Here’s what happened: the cute little soft shoes, pale sky blue with perfect Portlandia “put a bird on it” birds were something like forty-odd dollars. We have a generous hand-me-down stream, so there wasn’t a “need” for any shoes, let alone ones that cost an arm and a leg (I couldn’t help myself; never does a cliché work so well as this one right here). But I coveted the shoes. I’d go to the store where a sweet bird was perched on each shoe and I’d pick up the left then the right, and admire. And then, I’d put each shoe down. I’d walk away, slowly.
I really, really loved those shoes.
The most amazing thing happened: my friend passed a pair of them on to us when her daughter outgrew them. “These are scuffed up, so I feel bad about passing them on,” she apologized. “They aren’t perfect.”
Are you kidding me?
They were more perfect that way. “I love that they’re scuffed and loved and I love them more than you can know and I’m relieved that I didn’t have to buy them or not want to scuff them and there’s now absolutely no pressure on Saskia to wear them loads, but if she does, I’ll be thrilled,” I said, the words gushing out. “This is the single best hand-me-down we’ve ever gotten,” I declared.
I most certainly meant “we.” The perfectness of the gift had about nothing to do with my fast-walking toddler.
Don’t you know even as a toddler the precious pale blue bird shoes were not my pink-loving, sparkle-loving daughter’s favorites? She wore them plenty, but not the way I would have had her wear them—not with ardor. I often had to put them on when she had no agency over her wardrobe, like after I’d carried her to the car or stroller in her socks.
Fortunately, she wore them and I enjoyed them (to the hilt) and eventually, she outgrew them. Fortunately, hand-me-downs continue to serve as the basis of my now-six-year-old-daughter’s wardrobe. While few things have been as personally swoon-worthy as those shoes, my hand-me-down or bust mentality can be challenged by a few pricey brands with glossy catalogues that clutter our front hallway or sneak peeks via my email inbox. Inevitably, I fold every now and then for some dress that’s so adorable I can’t stand it, and rarely are the things I gravitate toward frilly or sparkly. I don’t even always go for pink.
Not surprisingly, this means that the clothes I purchase because I can’t stand not to are not necessarily my daughter’s favorites. Some, she likes fine, others less so, and some, not at all. I find myself in an uncomfortable position when I care about her clothing.

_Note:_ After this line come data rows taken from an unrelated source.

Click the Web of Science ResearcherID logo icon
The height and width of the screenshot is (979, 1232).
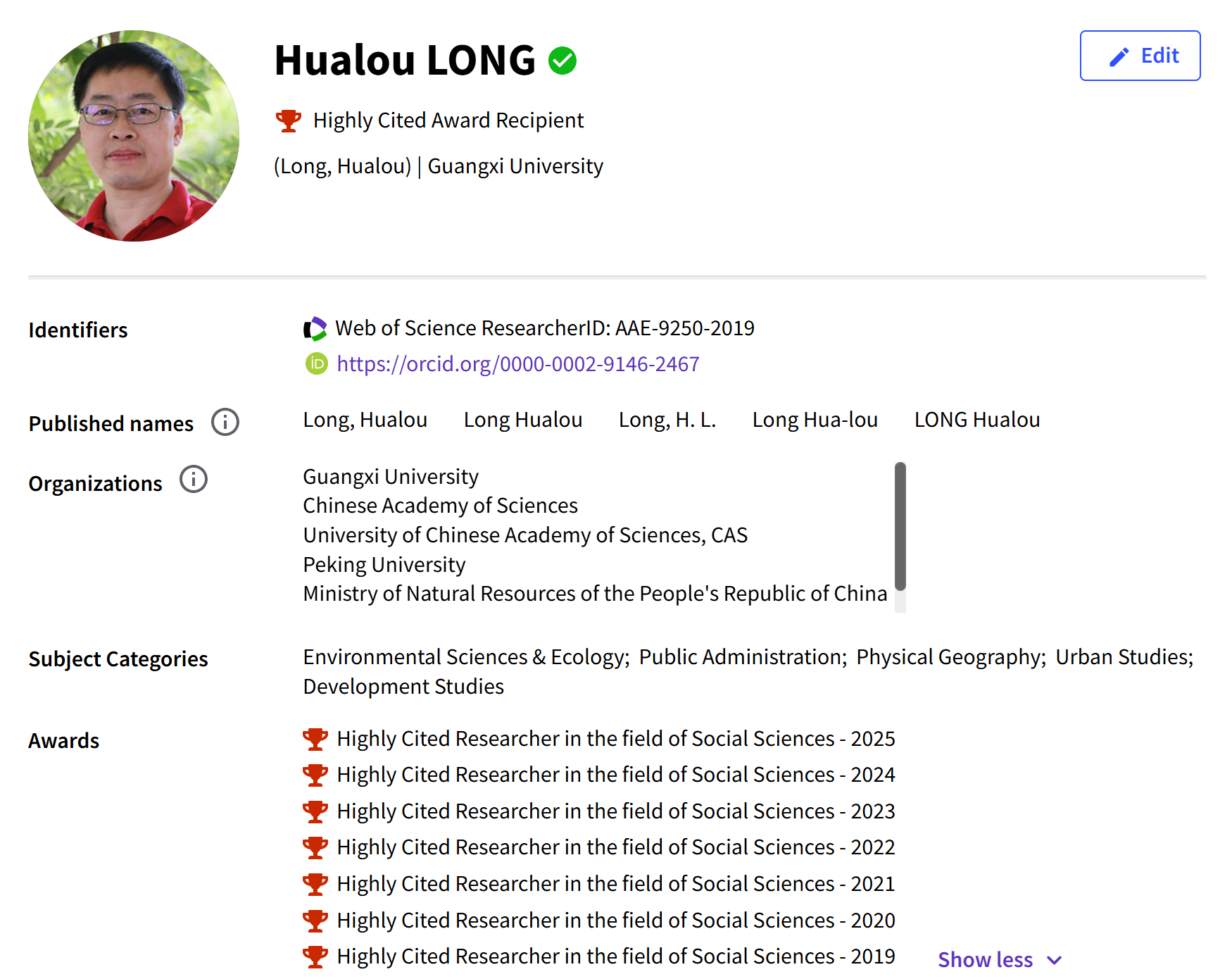click(315, 329)

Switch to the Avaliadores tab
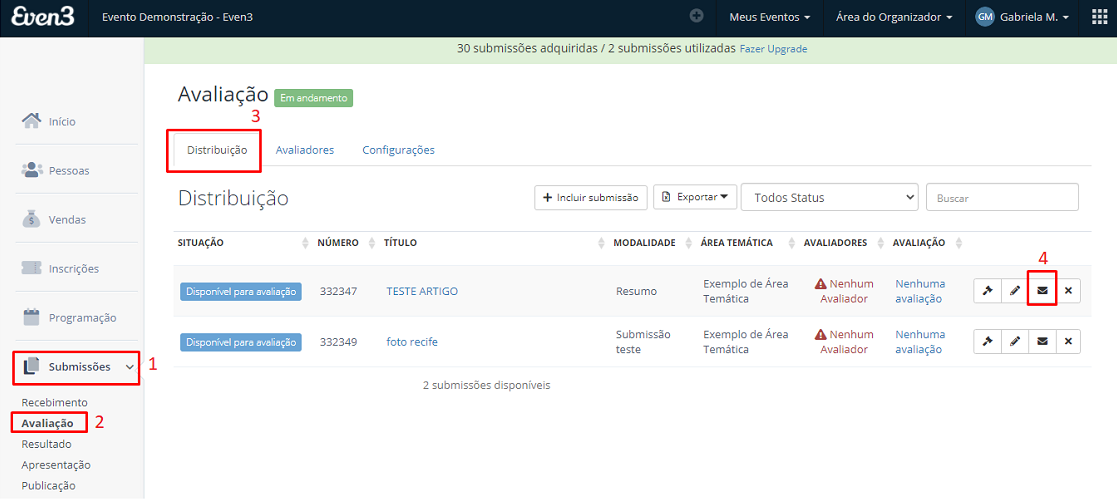click(x=305, y=150)
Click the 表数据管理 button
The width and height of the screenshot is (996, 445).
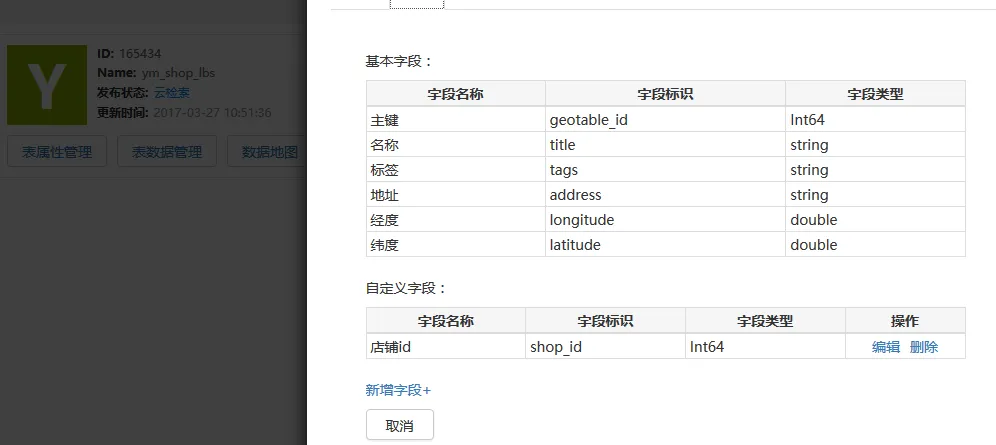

I cared, at times, about my young sons’ clothing, too. I loved to get beautiful clothes for my small boys, too. There were things I fell for, like the OshKosh overalls size six months or the smoky blue hooded chenille sweater. With my daughter, sometimes it feels different than it did with my sons. I’d call “daughter as doll Syndrome” and I’d have to admit, I am uncomfortable placing my sensibility about how she should look or dress atop hers and the pressures she already feels to look certain ways, pretty ways (not from me, but all the messages from everywhere). This place where my fashion sensibility and dress-up the doll impulses meet pit my desire not to care or covet against how much I like little girls’ cute, comfortable dresses for my girl. I’m caught between not wanting looks—or clothes—to matter and the love for the pretty object on my pretty gal.
Clothes and appearance and girls, that’s a thicket of questions to contemplate. For now, sometimes I buy the pretty thing on sale or get her a pair of shoes I know she’ll love (see, next year’s red canvas Mary Jane sneaks with a flower affixed). More often, I just look, lust a bit, and don’t buy. The tension remains. While the little shoes signify the beauty of hand-me-downs, perhaps they endure in my memory as a reminder that it’s okay to care about my daughter’s clothing—just not too much.